Some people may experience challenges with mental health symptoms when using cannabis, particularly if they are taking other prescription medication. It’s important to be cautious about consuming cannabis to monitor drug interactions. Grey isn’t taking any prescription for their mental health so they do not have these concerns. They also don’t personally notice any negative impacts to their symptoms as a result of cannabis use.
Grey is also diabetic and using cannabis helps to stimulate their appetite so they are able to eat consistently enough to manage their diabetes.
Using Cannabis for Managing BPD Symptoms
There are numerous ways of consuming cannabis that can be helpful in managing symptoms associated with borderline personality disorder. The most common consumption methods are smoking, using tinctures, or consuming edibles.

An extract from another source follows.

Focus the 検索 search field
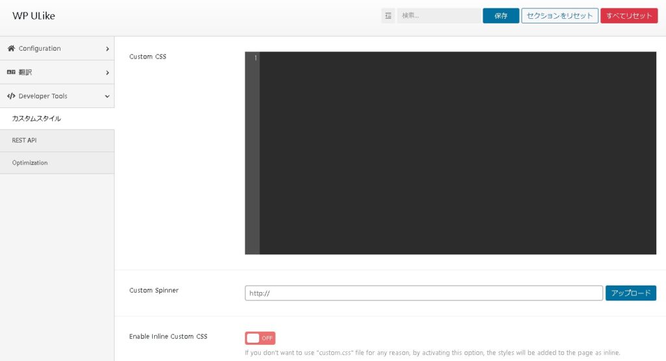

Grey tends to smoke cannabis daily as well as use edibles. They love Miss Envy’s Better Than.. chocolates. “I went for a walk while the chocolates were in effect in the rain. They made me feel grounded and light at the same time. I was just vibing and enjoying the earth.”

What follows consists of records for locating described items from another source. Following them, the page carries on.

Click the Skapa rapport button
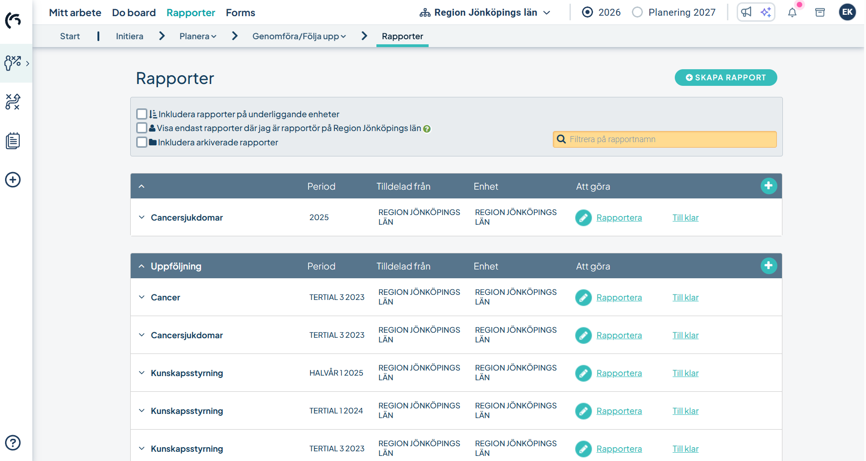 tap(726, 78)
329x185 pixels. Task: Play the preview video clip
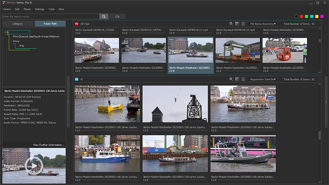pos(34,166)
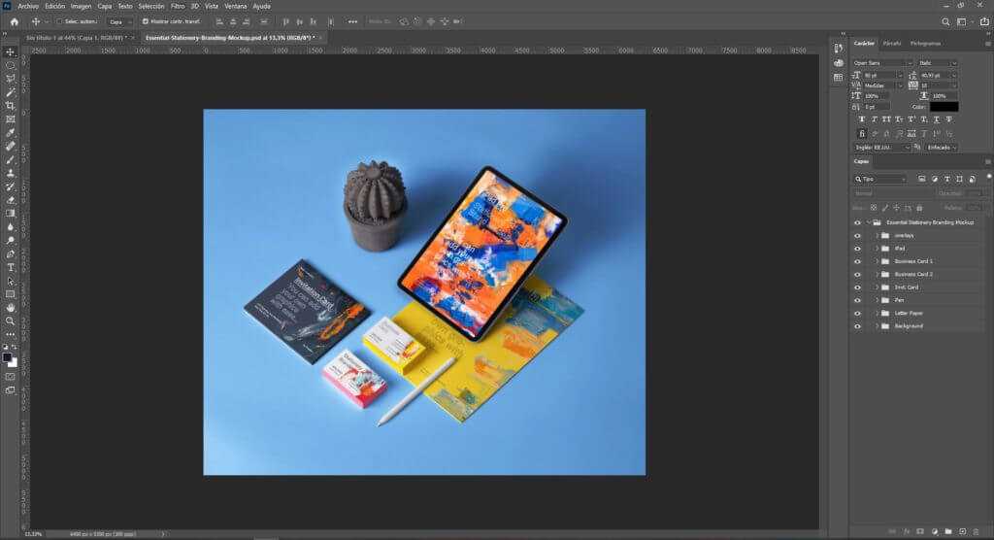The image size is (994, 540).
Task: Select the Zoom magnifier tool
Action: [x=11, y=321]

Of course, the most effective consumption method is going to vary between individuals. If you’re concerned about the possible negative impacts of THC on mental health symptoms, consider starting with CBD.
Learn more about CBD and how to determine the most effective dose.
Advice from Grey on Cannabis Use and BPD
What advice would you give to others with a similar diagnosis if they’re considering using cannabis as a means to manage their symptoms?
Start slow. I abused it before I got to a good relationship with it. I wouldn’t do anything unless I was stoned out of my mind, and it was getting me into trouble. During quarantine, I was able to have more time to reflect and become more comfortable in my own mind. I didn’t even realize I had reduced my weed intake until I looked back.
Final Thoughts on Cannabis and Borderline Personality Disorder
As Grey mentioned it’s important to use cannabis with intention. It’s important to acknowledge that those with complex mental health conditions, such as personality disorders, are at higher risk for abusing substances. Therefore, it’s essential to pay extra attention to your use as well as be thoughtful about your intentions.
As humans we want to feel good so it makes sense that we would want to self-medicate when we are not feeling our best. That mentality does not have to be problematic if we are thoughtful and intentional.
In many cases, cannabis use may allow people to manage their symptoms without the use of prescription medication. And people are seeing positive results when used in conjunction with therapy.